The following editorial commentary related to the USPSTF recommendation was published on Friday, October 13, 2011 on the UroToday web site and is reproduced here with the permission of UroToday. The commentary was written by Alan Wein, MD, who is (among other things) Professor and Chief of the Division of Urology at the University of Pennsylvania School of Medicine, Chief of Urology at the Hospital of the University of Pennsylvania, and Director of the Residency Program in Urology at the University of Pennsylvania at the Hospital of the University of Pennsylvania.
Screening for prostate cancer with PSA testing: current status and future directions
The US Preventive Services Task Force’s recent announcement with respect to the evaluation of routine PSA screening was a very interesting one to me.
From the standpoint of physicians who actually take care of these patients, and recognizing that oncologists certainly share in the treatment of patients in the late stages of the disease, my own personal philosophy can be spelled out quite simply.
Certain facts are irrefutable:
- The mortality from prostate cancer has decreased coincident with the use of PSA screening.
- There has been a stage migration in diagnosis, meaning that it is much less common to see patients presenting with metastatic or even extensive local disease.
- It is illogical to assume that late, advanced disease is as easily cured or successfully managed as early stage disease.
- There is no question that there are some patients who are over-treated.
- There is no question that some patients are not fully informed of the risks of various types of active management; further, some patients remain relatively uninformed regarding active surveillance.
- PSA screening cannot distinguish high-risk or aggressive disease from low-risk or non-aggressive disease.
With these facts in mind, my personal philosophy is that in general, patients with a life expectancy of less than 8-10 years (and I do not cite a specific age because age is very often unrelated to life expectancy) do not benefit from screening for prostate cancer. Patients with a life expectancy of greater than 8-10 years need to be asked, “If you had prostate cancer would you want to know about it, and would you want to participate in decisions regarding the type of management?”

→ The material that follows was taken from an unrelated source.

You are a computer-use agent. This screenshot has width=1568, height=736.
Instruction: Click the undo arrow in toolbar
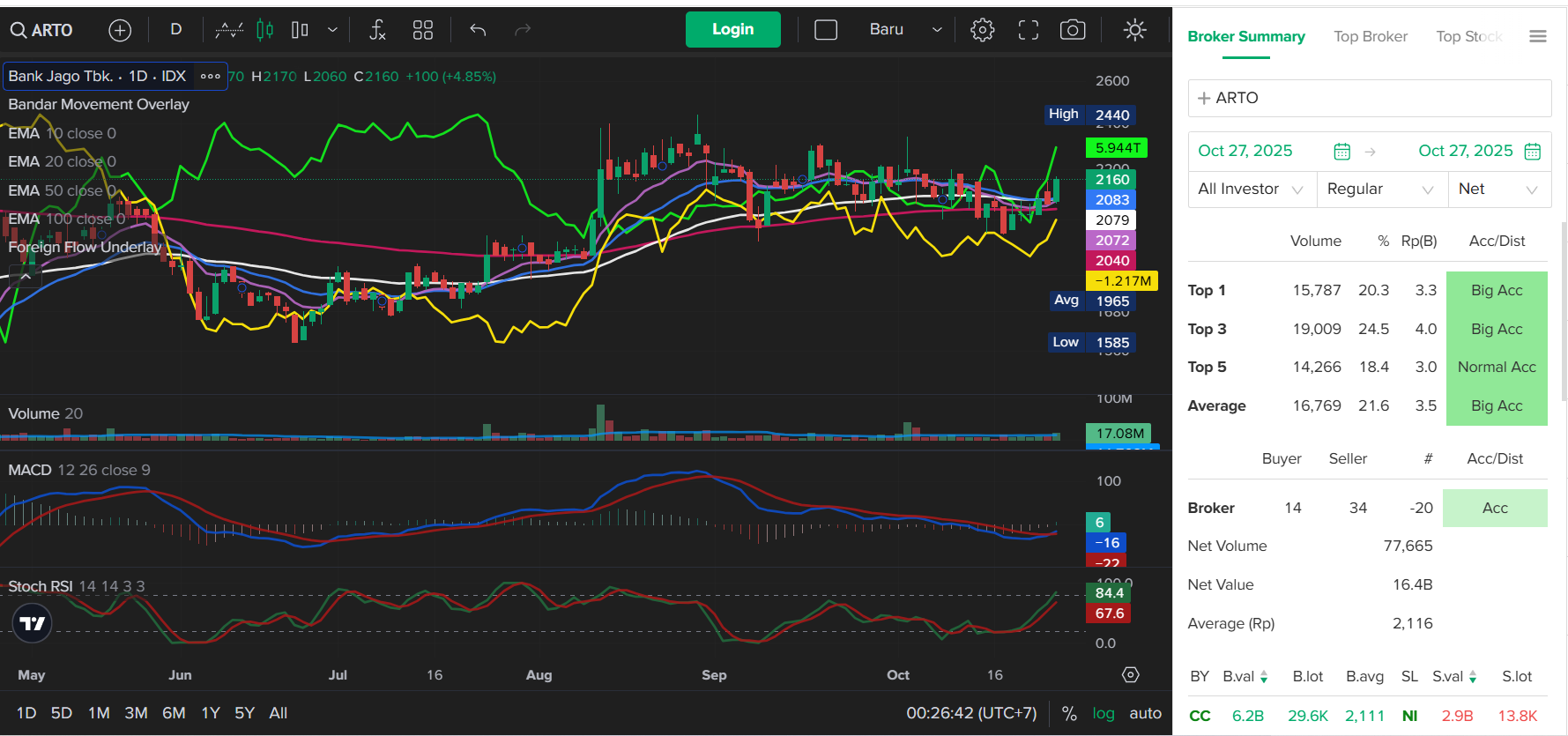(x=478, y=31)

This assumes that the discussion would include the alterative[s] to active surveillance. If the answer to this question is “Yes,” then I think the patient deserves to be screened with PSA testing and digital rectal exam (DRE). If the answer is “No,” then I think, with proper documentation, one can omit PSA screening. I do, however, believe a DRE should still be carried out since it checks not only for prostate abnormalities but for abnormalities of the rectum as well.
One point that bears mentioning is that it is generally not the urologist who initiates PSA screening but rather the primary care provider — whether a family physician, internist, nurse practitioner, physician assistant, or medical subspecialist.
Finally, if a patient chooses not to be screened for prostate cancer, there needs to be a prohibition disallowing him from seeking legal sanctions under the accusation of “failure to diagnose” — and the extensive ramifications that always go along with this sort of lawsuit.